グランド・ブダペスト・ホテル(ウェス・アンダーソン) その1

 業界的にはすっかり「形式主義者」ということになってしまったウェス・アンダーソンだが、今作を覆っている不穏さはただ事ではない。

 この作家とは思えないような血なまぐささと残虐さに満ちたショット、何より何かに急き立てられるような語りと画面のスピード感、全編を通じて死に向かって駆り立てられている感じだ。

 ウェス・アンダーソン自身、インタビューでこう述べている。

うーん、つまり残忍な仕打ちによって、血を流し、手足を切断するように国土を分断した。今まで僕は作品のなかでそういうことを描こうとは思わなかったけれど、この作品では自然に……。たぶん主人公のグスタヴや参考にしたツヴァイクは僕なんかよりもっと鬱病のようなものを抱えていて、大きな喪失感に襲われていたんだと思う。だから、このストーリーも彼らの喪失感にもとづいて書き進んだと言えるんだ(『ユリイカ』6月号)

 すでに多くの言及がある、画面サイズを描かれる時代ごとに変えることや、かつての名作からの引用や模倣なども、確かにそういった「形式」的な試みをすればするほど、現在との距離が生じて「喪失感」をより際立たせることに貢献している。

 では、その喪失感とはいかなるものか。やはりそれは、今作がインスパイアされたというツヴァイク昨日の世界』(1942年)によるところが大きいだろう。

 1881年ウィーンに生まれたツヴァイクは、ユダヤ人解放区となった世紀末ウィーンで、コスモポリタン世界市民)の精神をもった芸術家として才能を開花させる。だが、大戦間になると、それはまるでポーランドウォッカであるズブロッカの酔いがさめるようにさめていった(本作の舞台は、ヨーロッパの東端にある架空の国であり、その名も「ズブロフカ共和国」という)。

 コスモポリタンの精神なるものが、いかに脆弱な夢想であったかを思い知らされていくのだ。無国籍であることが世界市民的であると感じられたのは、もはや『昨日の世界』の出来事だった、と。

 1930年代に入ると、急速に移動の自由が失われ、無国籍であることは、単に「難民」をしか意味しなくなった。グランド・ブダペスト・ホテルのロビーボーイ「ゼロ」(「無」国籍!)のように、国境で取り締まりの対象となる不審者であるほかないのだ。それは、ドイツのヒトラー政権によるオーストリアの崩壊後、ツヴァイクを襲ったものでもあろう。

 「一九一四年以前には、大地はすべての人間のものであった。各人はその欲するところに赴き、欲するだけ長くとどまった。許可もなければ承認というようなこともなかった。

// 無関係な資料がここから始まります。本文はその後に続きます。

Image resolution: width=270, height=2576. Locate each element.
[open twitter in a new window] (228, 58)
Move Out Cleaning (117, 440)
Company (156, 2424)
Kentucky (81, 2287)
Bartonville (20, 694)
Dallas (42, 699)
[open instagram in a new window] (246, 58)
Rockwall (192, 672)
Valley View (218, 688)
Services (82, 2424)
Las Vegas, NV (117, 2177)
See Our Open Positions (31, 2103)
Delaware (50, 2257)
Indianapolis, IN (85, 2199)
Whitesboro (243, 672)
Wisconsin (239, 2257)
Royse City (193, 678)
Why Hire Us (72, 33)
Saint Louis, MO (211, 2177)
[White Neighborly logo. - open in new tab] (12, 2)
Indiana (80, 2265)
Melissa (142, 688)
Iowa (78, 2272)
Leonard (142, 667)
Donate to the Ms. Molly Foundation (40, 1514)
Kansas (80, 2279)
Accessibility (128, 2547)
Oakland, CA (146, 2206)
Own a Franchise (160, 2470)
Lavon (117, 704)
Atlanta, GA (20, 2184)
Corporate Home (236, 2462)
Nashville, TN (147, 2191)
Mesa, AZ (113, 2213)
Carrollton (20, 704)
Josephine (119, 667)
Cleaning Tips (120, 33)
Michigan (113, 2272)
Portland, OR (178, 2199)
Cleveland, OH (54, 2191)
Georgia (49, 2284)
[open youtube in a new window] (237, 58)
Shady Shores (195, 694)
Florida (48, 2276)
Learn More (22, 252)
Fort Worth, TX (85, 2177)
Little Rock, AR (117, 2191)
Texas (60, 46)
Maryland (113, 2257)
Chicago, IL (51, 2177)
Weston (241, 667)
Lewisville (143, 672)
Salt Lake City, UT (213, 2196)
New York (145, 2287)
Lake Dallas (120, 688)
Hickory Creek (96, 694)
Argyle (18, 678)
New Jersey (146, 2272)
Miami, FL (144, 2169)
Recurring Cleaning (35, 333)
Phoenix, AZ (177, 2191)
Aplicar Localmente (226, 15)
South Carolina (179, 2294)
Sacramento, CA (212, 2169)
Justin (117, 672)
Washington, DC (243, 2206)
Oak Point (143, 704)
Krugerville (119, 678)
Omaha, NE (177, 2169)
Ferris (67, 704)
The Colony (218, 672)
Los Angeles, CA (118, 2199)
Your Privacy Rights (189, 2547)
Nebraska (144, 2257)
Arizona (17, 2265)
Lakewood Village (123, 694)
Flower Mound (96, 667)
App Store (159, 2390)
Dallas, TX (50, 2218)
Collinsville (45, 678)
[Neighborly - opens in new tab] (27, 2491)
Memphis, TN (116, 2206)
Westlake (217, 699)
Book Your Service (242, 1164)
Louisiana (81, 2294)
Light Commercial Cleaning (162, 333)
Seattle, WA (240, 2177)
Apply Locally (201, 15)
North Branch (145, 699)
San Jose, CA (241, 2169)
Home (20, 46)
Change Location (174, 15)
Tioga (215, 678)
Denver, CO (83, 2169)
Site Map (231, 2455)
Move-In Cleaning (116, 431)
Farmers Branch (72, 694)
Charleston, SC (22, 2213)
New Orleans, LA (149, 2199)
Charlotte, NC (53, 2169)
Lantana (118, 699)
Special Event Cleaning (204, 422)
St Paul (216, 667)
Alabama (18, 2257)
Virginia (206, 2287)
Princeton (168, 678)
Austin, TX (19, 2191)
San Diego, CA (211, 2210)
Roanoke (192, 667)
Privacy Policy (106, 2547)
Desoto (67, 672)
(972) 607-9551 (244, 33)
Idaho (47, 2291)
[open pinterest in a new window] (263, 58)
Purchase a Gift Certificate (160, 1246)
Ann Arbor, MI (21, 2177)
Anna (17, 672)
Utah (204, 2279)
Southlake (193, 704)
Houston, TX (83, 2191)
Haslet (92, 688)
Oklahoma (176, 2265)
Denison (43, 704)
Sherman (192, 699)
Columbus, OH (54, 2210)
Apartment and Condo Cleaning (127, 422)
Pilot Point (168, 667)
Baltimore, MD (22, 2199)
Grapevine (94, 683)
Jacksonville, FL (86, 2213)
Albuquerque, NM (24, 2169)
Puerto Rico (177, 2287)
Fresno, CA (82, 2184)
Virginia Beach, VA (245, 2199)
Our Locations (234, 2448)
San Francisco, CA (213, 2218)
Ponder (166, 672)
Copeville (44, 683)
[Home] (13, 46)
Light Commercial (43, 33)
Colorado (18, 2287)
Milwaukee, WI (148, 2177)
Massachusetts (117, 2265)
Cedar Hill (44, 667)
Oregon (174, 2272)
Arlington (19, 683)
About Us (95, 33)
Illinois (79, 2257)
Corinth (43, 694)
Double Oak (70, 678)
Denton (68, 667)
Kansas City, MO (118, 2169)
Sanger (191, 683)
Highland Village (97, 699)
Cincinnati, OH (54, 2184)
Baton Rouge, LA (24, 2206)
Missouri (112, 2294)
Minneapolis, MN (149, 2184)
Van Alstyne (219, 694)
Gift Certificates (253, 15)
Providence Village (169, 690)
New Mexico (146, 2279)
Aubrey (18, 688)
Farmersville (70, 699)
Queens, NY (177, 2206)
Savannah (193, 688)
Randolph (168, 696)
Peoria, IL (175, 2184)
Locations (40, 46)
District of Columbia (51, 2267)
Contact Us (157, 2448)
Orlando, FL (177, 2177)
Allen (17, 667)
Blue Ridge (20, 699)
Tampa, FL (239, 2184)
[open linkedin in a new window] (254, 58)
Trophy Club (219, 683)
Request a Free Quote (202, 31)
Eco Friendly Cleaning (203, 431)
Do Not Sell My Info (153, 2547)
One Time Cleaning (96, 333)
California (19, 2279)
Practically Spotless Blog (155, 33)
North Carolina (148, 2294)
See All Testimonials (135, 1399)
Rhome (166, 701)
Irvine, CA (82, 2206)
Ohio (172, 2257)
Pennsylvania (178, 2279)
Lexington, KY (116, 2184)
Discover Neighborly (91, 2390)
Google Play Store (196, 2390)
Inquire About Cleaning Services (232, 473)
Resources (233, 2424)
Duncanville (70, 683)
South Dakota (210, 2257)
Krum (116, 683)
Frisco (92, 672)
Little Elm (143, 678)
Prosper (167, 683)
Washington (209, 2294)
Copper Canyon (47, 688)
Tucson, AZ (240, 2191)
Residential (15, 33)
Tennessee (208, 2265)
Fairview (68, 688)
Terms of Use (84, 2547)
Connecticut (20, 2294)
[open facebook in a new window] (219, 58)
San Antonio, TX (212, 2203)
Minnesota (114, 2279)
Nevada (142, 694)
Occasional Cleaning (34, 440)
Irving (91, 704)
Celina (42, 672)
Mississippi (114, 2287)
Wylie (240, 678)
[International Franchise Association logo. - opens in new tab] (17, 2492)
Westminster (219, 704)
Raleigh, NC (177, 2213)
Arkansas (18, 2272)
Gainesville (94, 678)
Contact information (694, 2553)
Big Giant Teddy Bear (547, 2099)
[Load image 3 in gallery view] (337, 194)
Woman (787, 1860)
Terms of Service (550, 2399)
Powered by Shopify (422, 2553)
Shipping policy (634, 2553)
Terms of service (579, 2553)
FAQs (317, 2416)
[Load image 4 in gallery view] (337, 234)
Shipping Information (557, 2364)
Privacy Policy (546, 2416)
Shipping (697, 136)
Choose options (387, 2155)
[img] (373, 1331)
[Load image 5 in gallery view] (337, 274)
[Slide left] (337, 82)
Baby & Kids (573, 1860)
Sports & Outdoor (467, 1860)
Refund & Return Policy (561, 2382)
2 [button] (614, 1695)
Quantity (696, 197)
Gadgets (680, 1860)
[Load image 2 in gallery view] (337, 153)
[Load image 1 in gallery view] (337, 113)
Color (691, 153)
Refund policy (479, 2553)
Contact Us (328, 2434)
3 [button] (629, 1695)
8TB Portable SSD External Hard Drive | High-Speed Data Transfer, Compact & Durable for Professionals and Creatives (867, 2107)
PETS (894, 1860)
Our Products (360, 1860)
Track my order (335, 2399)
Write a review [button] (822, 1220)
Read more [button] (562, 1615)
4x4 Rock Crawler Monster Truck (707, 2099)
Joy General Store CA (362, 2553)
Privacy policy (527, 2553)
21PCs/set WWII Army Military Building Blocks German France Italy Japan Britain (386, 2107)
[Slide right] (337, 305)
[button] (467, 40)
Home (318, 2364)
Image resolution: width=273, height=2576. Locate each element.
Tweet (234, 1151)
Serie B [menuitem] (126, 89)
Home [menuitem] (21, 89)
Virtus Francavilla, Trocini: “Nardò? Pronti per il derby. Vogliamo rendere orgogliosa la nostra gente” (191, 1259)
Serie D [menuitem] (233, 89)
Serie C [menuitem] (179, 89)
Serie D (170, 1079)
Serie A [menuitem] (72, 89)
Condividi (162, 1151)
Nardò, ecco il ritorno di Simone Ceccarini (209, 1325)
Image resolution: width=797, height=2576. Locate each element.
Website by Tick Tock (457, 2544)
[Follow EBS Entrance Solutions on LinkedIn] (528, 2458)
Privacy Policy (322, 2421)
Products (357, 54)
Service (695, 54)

」

 国境をまたぐのにパスポートも必要なかった、そのひとつながりだった大地が、一夜にして「手足を切断するように国土を分割」させていったのである。「ドミトリー」(エイドリアン・ブロディ)の手下であり用心棒の「ジョプリング」(ウィレム・デフォー)に、弁護士「コヴァクス」(ジェフ・ゴールドブラム)が四本の指を切断されるシーンは、単に残虐なのではない。

 その死亡証明書における四本の指紋の不在は、国境を超える際に「初めは拇指だけであったが、やがて十指全部となった」指紋押捺という大地の「切断」を象徴する出来事を、血をしたたらせながら示しているのだ。